Design Doc: Fully Static Graph

8 years ago · 253d3c494b
parent 7bcb1fc3bd
commit 253d3c494b
1 changed files with 122 additions and 0 deletions
--- a/doc/design/fully_static_graph.md
+++ b/doc/design/fully_static_graph.md
@ -0,0 +1,122 @@
+# Design Doc: Fully Static Graph
+
+## Abstract
+
+We propose the *fully static graph* rule: training and inference must
+be fully specified by the static graph. This means training and
+inference should be able to run solely on the cpp core (no Python
+involved), everything should be implemented as an OP.
+
+The user can still use Python to achieve the same result for
+convenience when experimenting locally, but the distributed training
+will not support Python.
+
+## Background
+
+There are two paradigms for expressing the computation graph: dynamic
+and static. The dynamic paradigm constructs the graph on the fly:
+every time `eval` is called, a new graph is created. The static
+paradigm constructs the graph first, and then calls `eval`. There is
+no new graph created each time `eval` is called.

+ + +

Written problem =
According to the design doc, why should everything be implemented as an OP? Answer in one to three sentences. The material after this point is separate from the design doc.

+ + +

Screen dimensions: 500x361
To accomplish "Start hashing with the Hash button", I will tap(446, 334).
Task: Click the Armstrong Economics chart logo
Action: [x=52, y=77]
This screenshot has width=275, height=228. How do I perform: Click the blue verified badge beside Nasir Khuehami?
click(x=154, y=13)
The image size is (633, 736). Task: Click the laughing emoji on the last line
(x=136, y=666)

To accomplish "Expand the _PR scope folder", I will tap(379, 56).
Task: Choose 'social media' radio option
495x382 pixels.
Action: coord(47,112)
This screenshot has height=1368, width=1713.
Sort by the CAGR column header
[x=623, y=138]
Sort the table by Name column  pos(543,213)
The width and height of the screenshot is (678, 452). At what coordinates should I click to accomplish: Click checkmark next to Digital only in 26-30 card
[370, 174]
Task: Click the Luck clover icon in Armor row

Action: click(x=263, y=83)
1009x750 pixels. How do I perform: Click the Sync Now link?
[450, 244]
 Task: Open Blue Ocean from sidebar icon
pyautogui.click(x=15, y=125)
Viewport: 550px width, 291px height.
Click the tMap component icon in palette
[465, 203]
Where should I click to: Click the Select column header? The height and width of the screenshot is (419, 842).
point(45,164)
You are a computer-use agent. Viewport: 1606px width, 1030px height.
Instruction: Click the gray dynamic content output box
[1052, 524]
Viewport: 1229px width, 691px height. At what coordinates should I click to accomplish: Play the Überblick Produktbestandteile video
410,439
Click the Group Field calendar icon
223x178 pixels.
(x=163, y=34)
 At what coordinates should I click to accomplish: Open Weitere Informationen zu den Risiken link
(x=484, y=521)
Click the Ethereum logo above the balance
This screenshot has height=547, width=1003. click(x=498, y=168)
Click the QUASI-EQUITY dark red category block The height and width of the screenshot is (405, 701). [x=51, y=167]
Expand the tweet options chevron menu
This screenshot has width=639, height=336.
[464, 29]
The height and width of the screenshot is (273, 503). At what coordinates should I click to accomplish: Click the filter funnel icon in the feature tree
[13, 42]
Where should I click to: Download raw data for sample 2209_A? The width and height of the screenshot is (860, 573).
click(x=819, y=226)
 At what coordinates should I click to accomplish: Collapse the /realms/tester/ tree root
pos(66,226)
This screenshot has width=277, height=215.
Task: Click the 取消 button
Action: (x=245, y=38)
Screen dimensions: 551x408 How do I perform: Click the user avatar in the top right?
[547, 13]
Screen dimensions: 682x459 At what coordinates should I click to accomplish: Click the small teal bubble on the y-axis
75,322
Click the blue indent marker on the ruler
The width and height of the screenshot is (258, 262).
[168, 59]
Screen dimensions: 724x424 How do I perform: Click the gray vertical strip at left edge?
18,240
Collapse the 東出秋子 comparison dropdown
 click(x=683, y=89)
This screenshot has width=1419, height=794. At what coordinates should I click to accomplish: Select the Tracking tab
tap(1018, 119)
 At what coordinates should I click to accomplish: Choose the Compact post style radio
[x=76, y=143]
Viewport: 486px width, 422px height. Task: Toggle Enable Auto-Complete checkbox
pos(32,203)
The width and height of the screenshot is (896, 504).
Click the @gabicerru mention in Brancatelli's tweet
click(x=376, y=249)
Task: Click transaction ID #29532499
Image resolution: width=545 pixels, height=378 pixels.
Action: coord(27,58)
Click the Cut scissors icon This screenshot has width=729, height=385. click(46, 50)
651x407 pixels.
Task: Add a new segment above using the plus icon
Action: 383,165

+ + +

Correct answer =
Under the fully static graph rule, training and inference must be fully specified by the static graph. That means they have to be able to run on the cpp core alone, with no Python involved, so everything needs to be an OP.